You may already have a broad network: your family, friends, fellow students, student society, sportsclub, etc. In addition to these contacts, you can actively start looking for people you don’t know yet, but who can potentially help you along in your job hunt. This can also work the other way around: people may approach you because there is something you can do for them.
- By talking to people at career days, job fairs, workshops, social gatherings, etc.
- Through the people you know. Ask them whether they know someone who works in a given industry or company, or someone who's already doing a job you're still considering. Your friends will be able to introduce you, or you can ask them your questions yourself.

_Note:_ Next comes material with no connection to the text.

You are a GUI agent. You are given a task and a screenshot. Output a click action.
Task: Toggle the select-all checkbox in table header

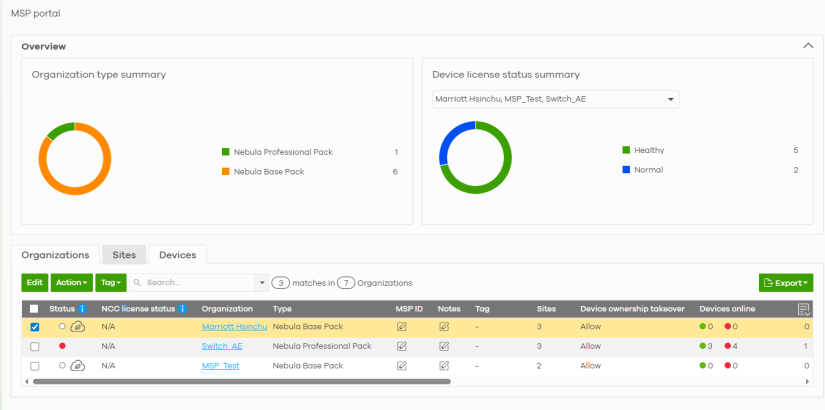(34, 309)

- Post your specific question in the official Utrecht University alumni group on LinkedIn. You might spark off an interesting discussion
- Find alumni using the LinkedIn alumni tool. They can give you the information you need and perhaps introduce you to other useful contacts. This video below explains how the alumnitool works.

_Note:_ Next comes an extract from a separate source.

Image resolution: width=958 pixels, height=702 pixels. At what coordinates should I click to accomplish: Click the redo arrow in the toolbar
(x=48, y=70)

You can make the best use of your network if you've already acquired some insight into your motivations, talents, and interests (REFLECT) and into your future prospects (EXPLORE). With that information, you'll be able to indicate what sort of job would be right for you.

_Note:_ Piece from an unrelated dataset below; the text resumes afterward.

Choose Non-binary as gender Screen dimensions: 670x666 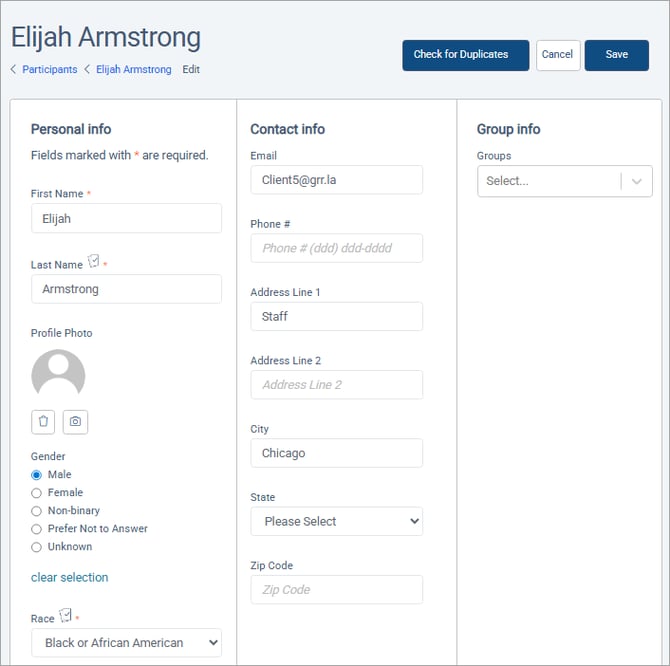37,511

- Tell your family, friends, acquaintances, and past and present fellow students that you're looking for a job and what sort of job you're looking for. Doing so might turn up some surprising leads.
- Consider where the people in your network work. They may know interesting people. You can ask your contacts whether they know people who work in a specific industry.
- After you meet new contacts, add them on LinkedIn with a personalised invitation.
- Find alumni using the LinkedIn alumni tool. They can give you the information you need and perhaps introduce you to other useful contacts. This video explains how the alumnitool works.
- Follow interesting people and discussions on Twitter.
- Keep in touch with people on Facebook.
- Visit job fairs and bring copies of your resume along. Practise telling people what you're looking for in just a few short sentences.
Someone in your network has indicated you should talk to someone they know. Maybe they offered to introduce you. Maybe they just gave you a phone number. Now what?
Tell your new contact who you are, how you found them and why you would like to meet them. Make it clear that you're not asking for a job. If your new contact agrees to meet you, thank them and make an appointment.
How to conduct a network meeting:
- Before your meeting, find as much information as you can about the company online. Look up your contact and their company on YouTube, Twitter, and Instagram. You might find content to talk about. Consider what additional information you need, but can't find online. Focus your questions on that.
- When you sit down, reintroduce yourself and briefly remind the other person why you're there. They likely have a lot going on and may not be clear on the purpose of your meeting.
- Take the initiative in the conversation so you make an active, engaged impression. You were the one who requested this meeting. The person you're talking to is expecting you to take the lead.
- This is an informative talk. You're not there to ask for a job. You may be hoping for a job offer, but if there is any chance of that, the person you're talking to has to be the one to bring it up. One thing you can do is indicate that the conversation has inspired you and ask where you might send an open application. Ask the person you're talking to whether you can mention their name in your application.
- You can also ask whether the person you're interviewing knows anyone else you should talk to. Because you have more questions, for instance.
- Thank the other person for meeting with you. The next day, send them a message saying thanks and telling them why the conversation was valuable to you. When someone does you a favour, let them know how it turned out.
- Do realise that you can meet interesting people and gather relevant information anywhere at any time.
- Do remember that everyone is approachable, even you. Be open to meeting people of different ages, with different backgrounds, or with different interests.
- Do keep your attitude professional when you're looking for a job. People usually don't respond well to desperation.
- Do be forthright and sincere. Don't scam your way into anything. That's likely to backfire.
- Don't spam LinkedIn invitations or emails and don't cold-call people. Just think how it feels when strangers ask you for favours.
- Don't forget who helped you out. Remember to thank people. When someone gets you a job, maybe send them flowers or take them to dinner.
- Do hang in there. These things take time, especially if there are few jobs to be had in your area of interest.